#### Problem to work on
Repeat exactly, and nothing more, the lines from the one that includes "Click footnote [2] beside Add to cart 9" through the final line of the entries; skip the pictures.

== Given entries ==

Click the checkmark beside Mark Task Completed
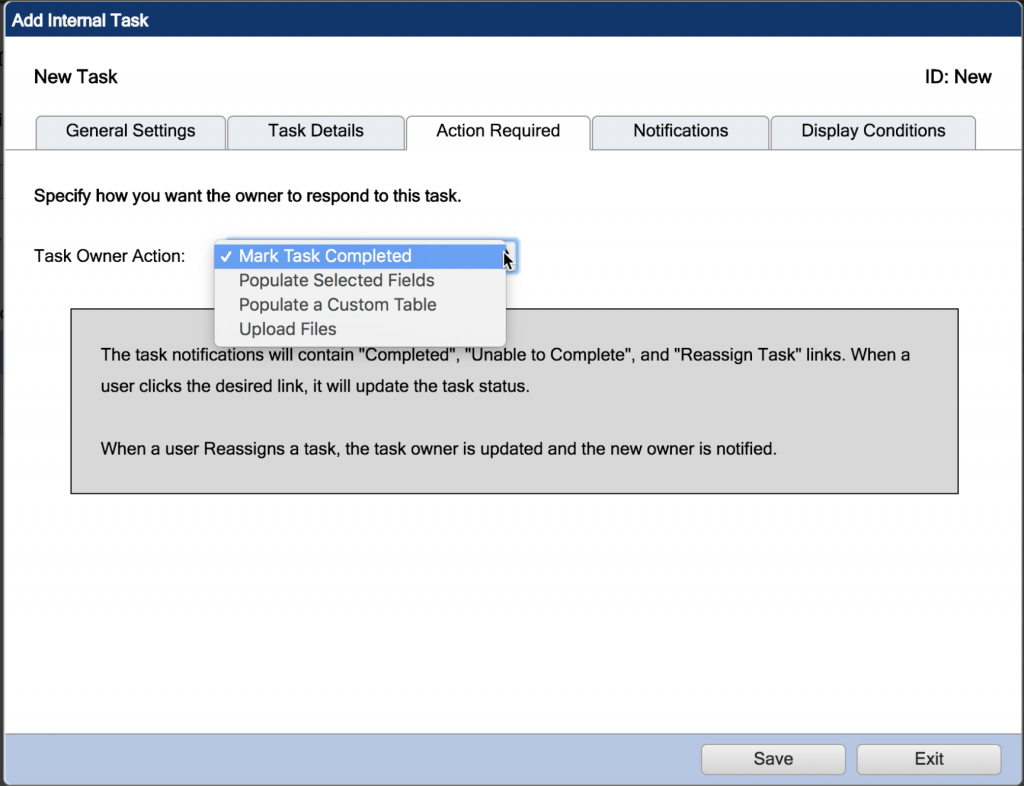 point(226,256)
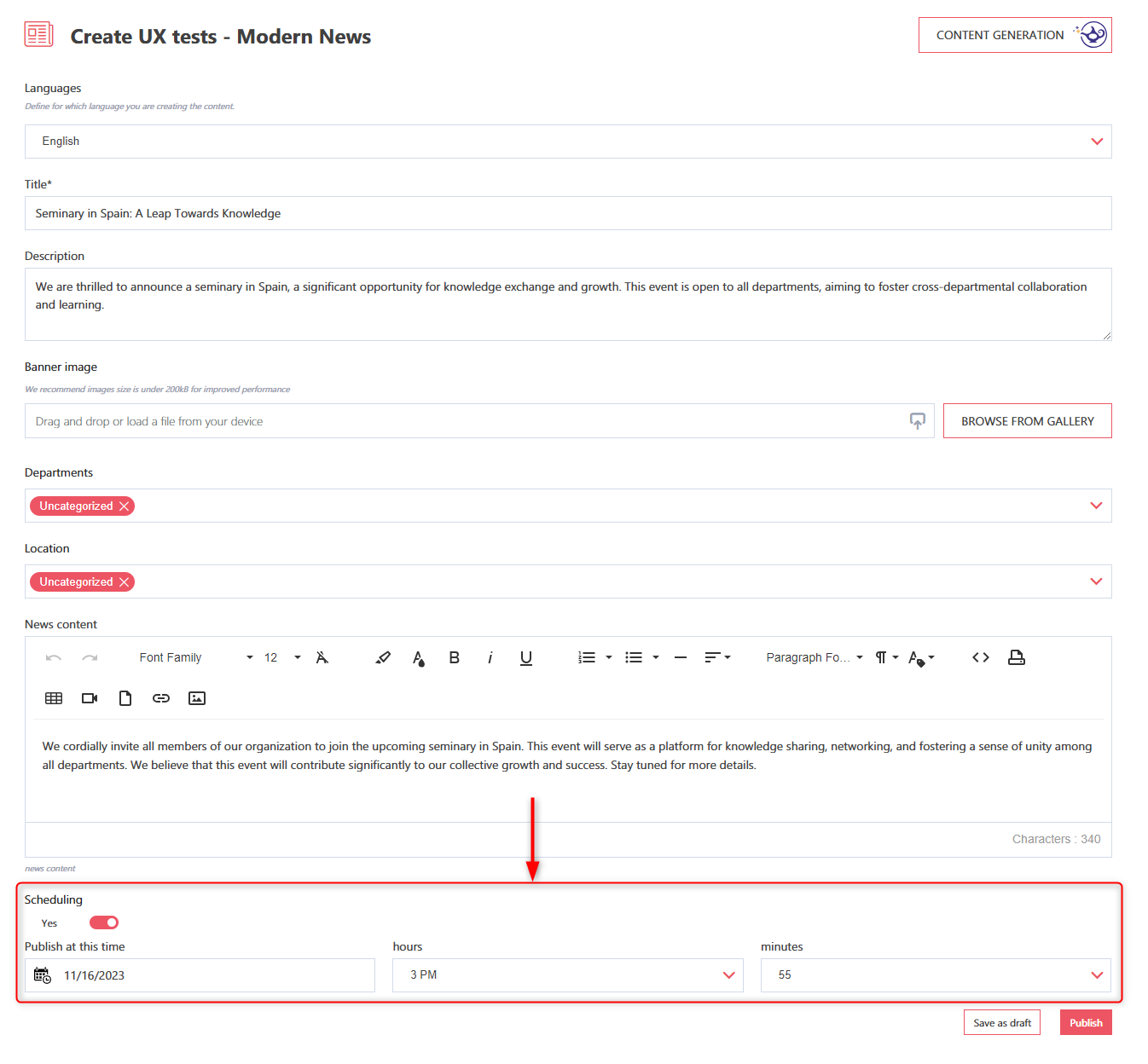This screenshot has width=1148, height=1064.
Task: Insert a hyperlink using the link icon
Action: coord(160,697)
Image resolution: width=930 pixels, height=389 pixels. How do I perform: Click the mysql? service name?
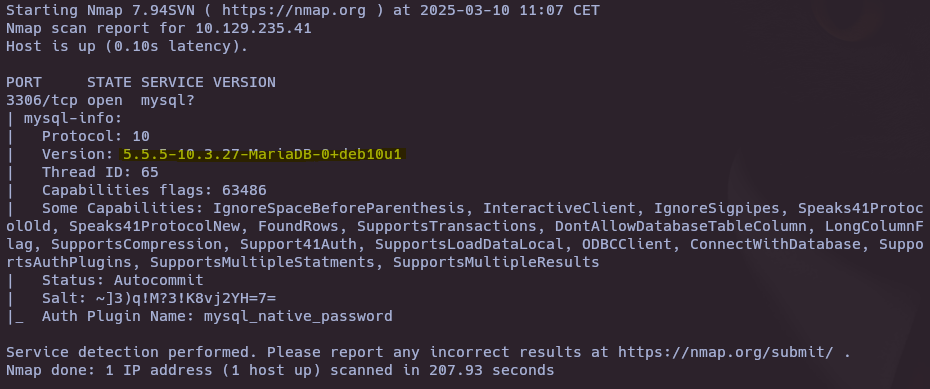tap(167, 101)
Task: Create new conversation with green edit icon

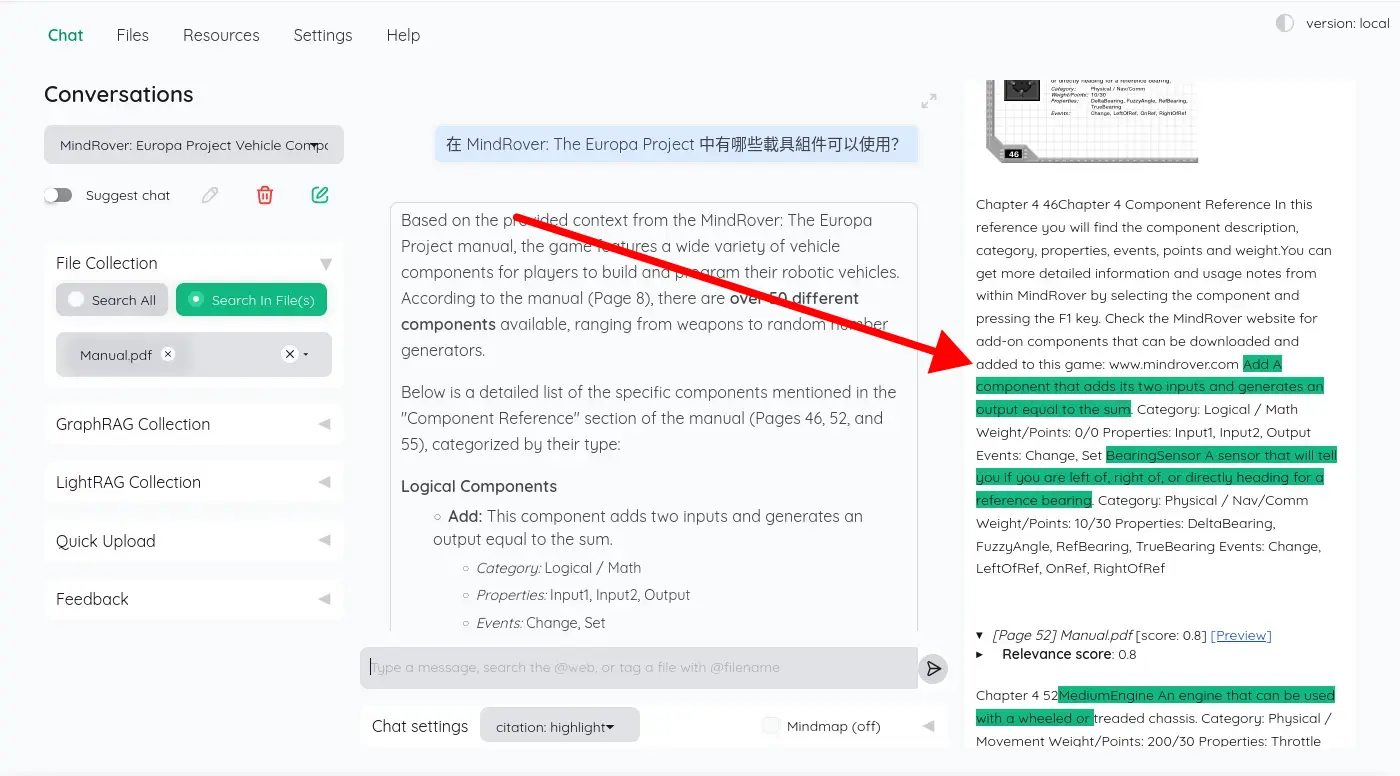Action: 320,195

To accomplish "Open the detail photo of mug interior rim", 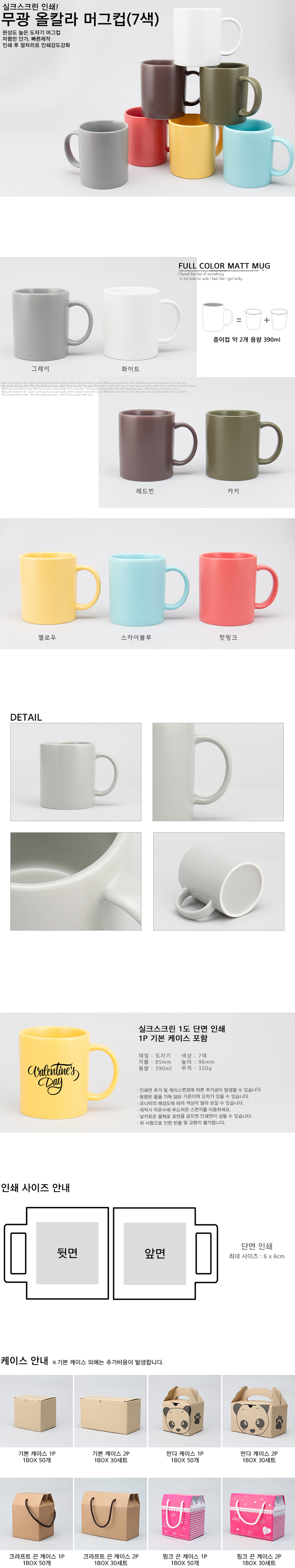I will click(x=75, y=881).
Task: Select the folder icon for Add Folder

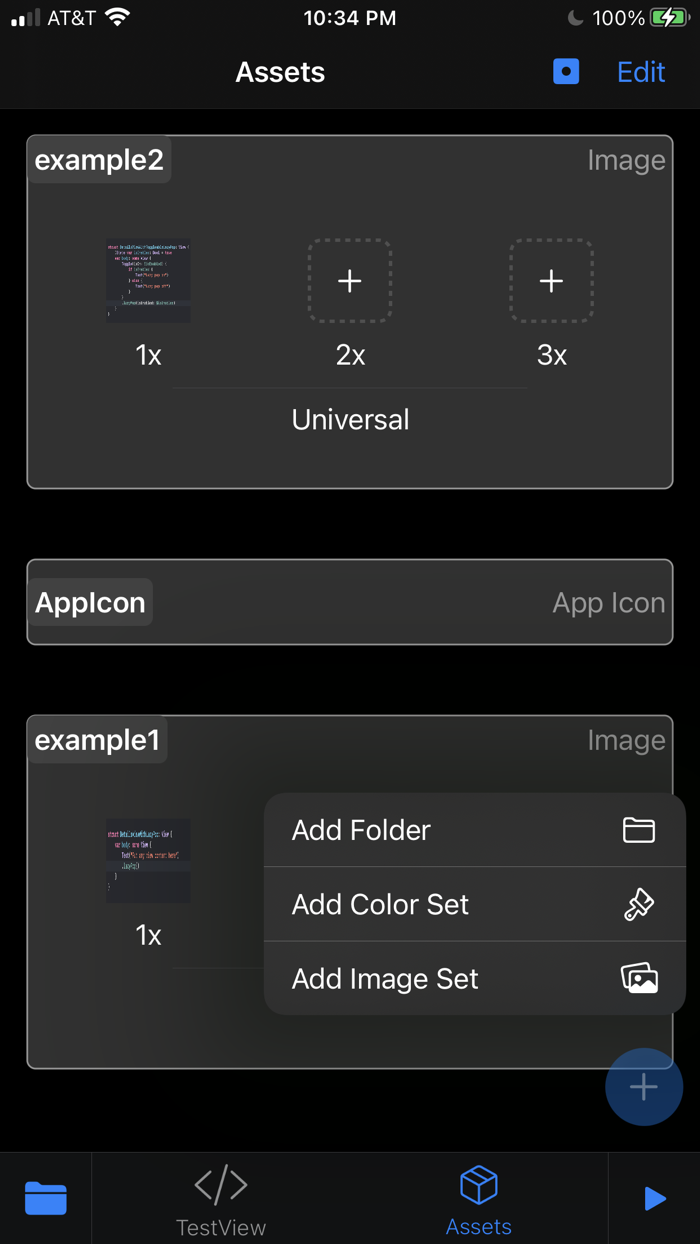Action: pyautogui.click(x=639, y=830)
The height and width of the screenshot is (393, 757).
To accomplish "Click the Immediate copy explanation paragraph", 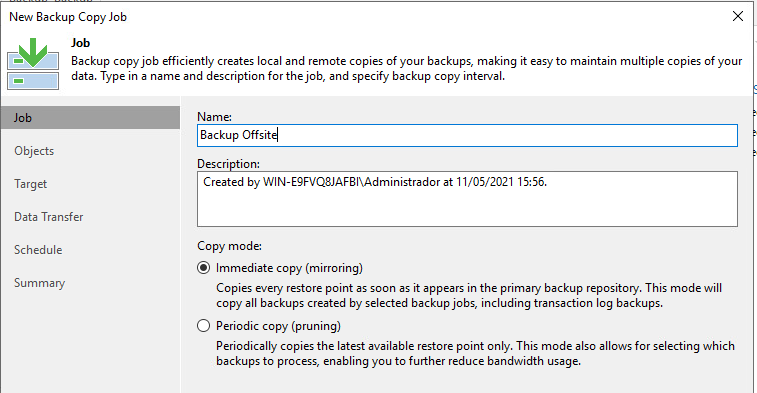I will point(469,295).
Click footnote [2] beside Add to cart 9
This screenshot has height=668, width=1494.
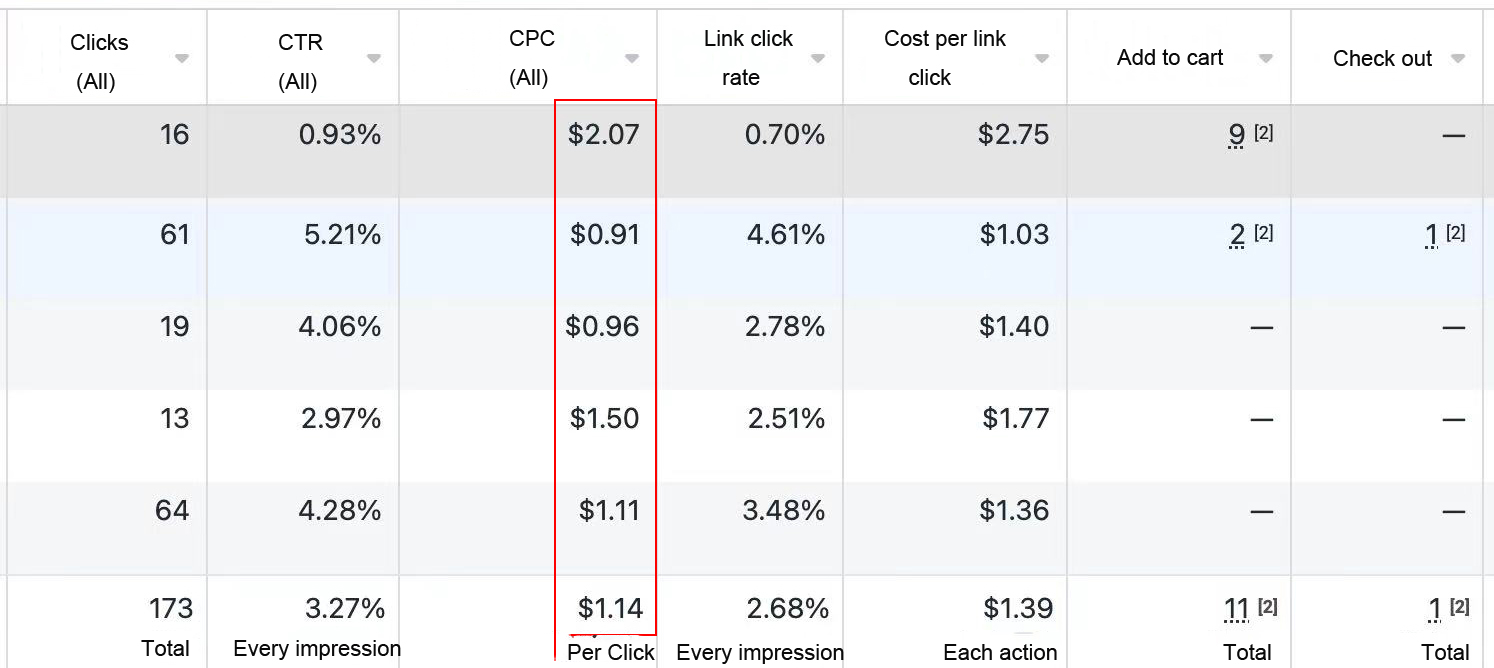pyautogui.click(x=1264, y=132)
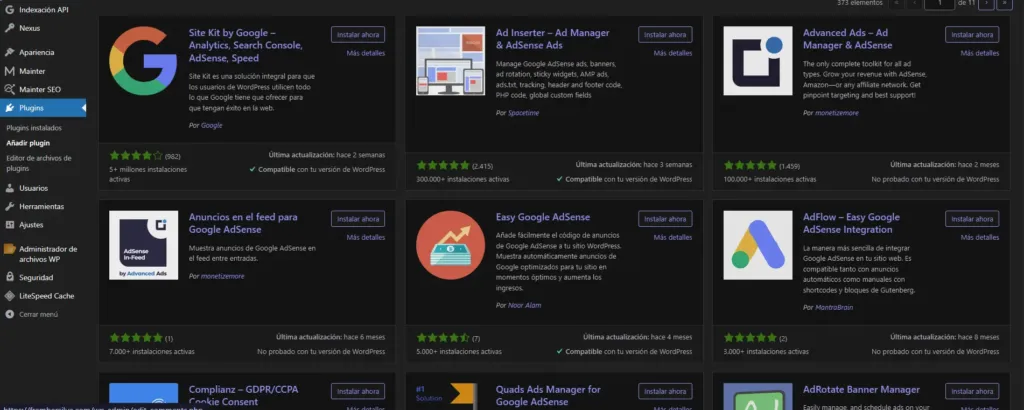Go to the next page of results
This screenshot has width=1024, height=410.
pos(987,4)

===

#### Your solution
Click footnote [2] beside Add to cart 9
This screenshot has height=668, width=1494.
pyautogui.click(x=1264, y=132)
Go to the next page of results
This screenshot has width=1024, height=410.
pos(987,4)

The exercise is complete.